In the excerpt on Chinese market liquidity, why have government credit tightening measures had only short-lived effects on investor sentiment?

• Page text
:::

Any notion of a possible meltdown has been largely discarded as the market still basks in ample liquidity. The rumblings of the US subprime mortgage crisis sound nothing more than a vague and distant threat.

 

So far, government credit tightening measures, including interest rate increases, have made only short-lived impacts on investor sentiment because of the lack of leveraged trading. What's more, the huge supply of new scrips in various mega IPOs were absorbed without causing any durable liquidity strain.

 

What's helped cool down the stock market fever a little is growing investor concern about overvaluation and a possible slowdown in corporate earnings growth. But with so much liquidity swishing around the system, none of these factors could squeeze out the market bull.

 

"The excess liquidity in the Chinese economy is unlikely to disappear anytime soon," said Shen Minggao, an economist at Citigroup.

 

Shen added that the rising trade surplus and current surplus had led to speculation on currency appreciation. Capital inflows through direct investment and current account activities have also surged.

 

In addition, recent re-pricing of risk amid the subprime crisis in developed markets and expected Fed cuts would mean more capital inflows to emerging market economies.

 

"We expect in the near term a range-trading or even market correction in the coming months," said Jerry Lou, an economist at Morgan Stanley. But as the ample liquidity still remains, "we are likely to stay bullish for most of 2008".

 

The government has also announced some measures to encourage capital outflows, including the qualified domestic institutional investor system and the "through train" for individuals to invest in the Hong Kong stock market.

:::

• Dataset extract
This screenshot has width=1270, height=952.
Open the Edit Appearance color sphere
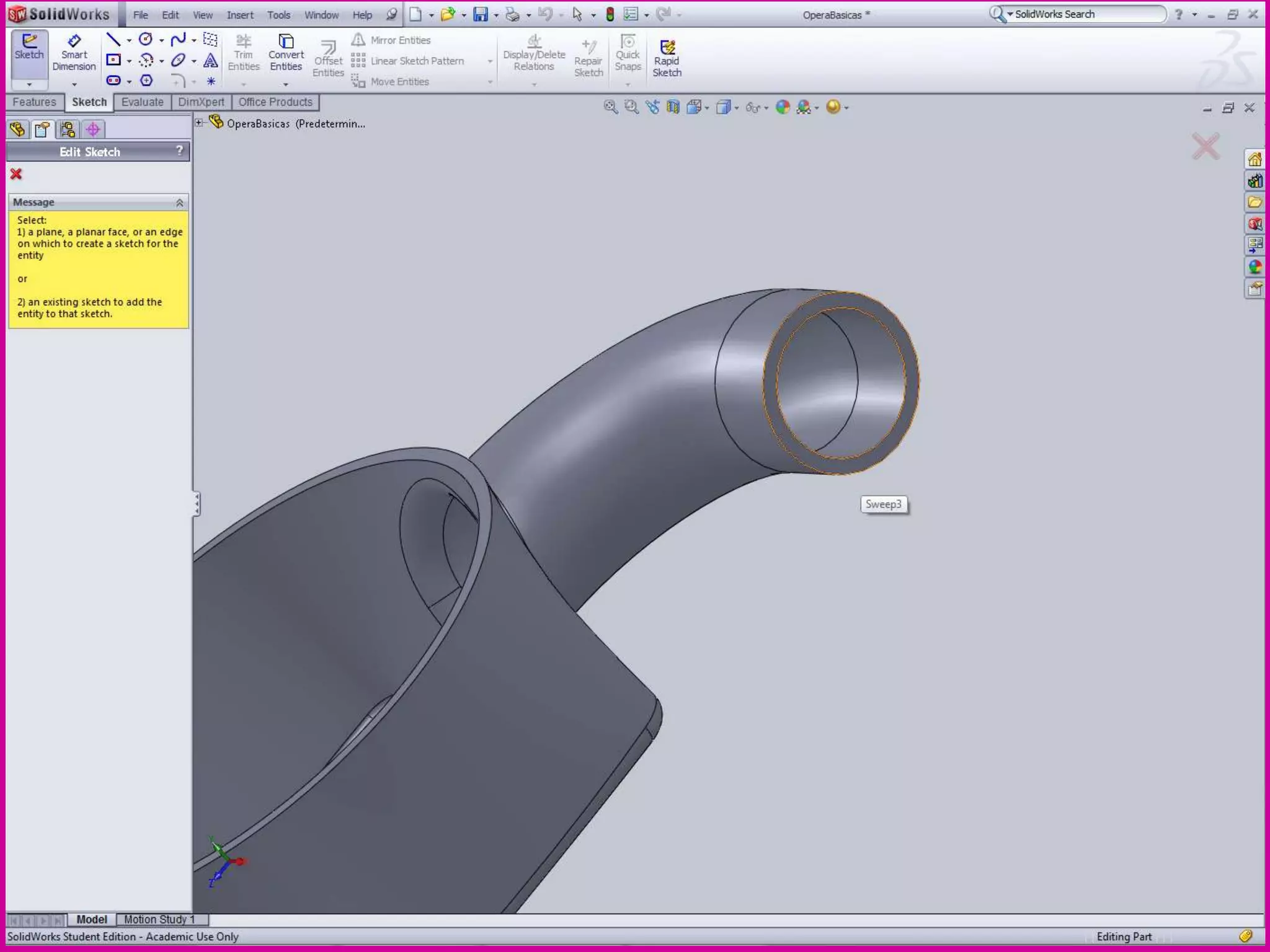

:::

• Solution below
Because of the lack of leveraged trading.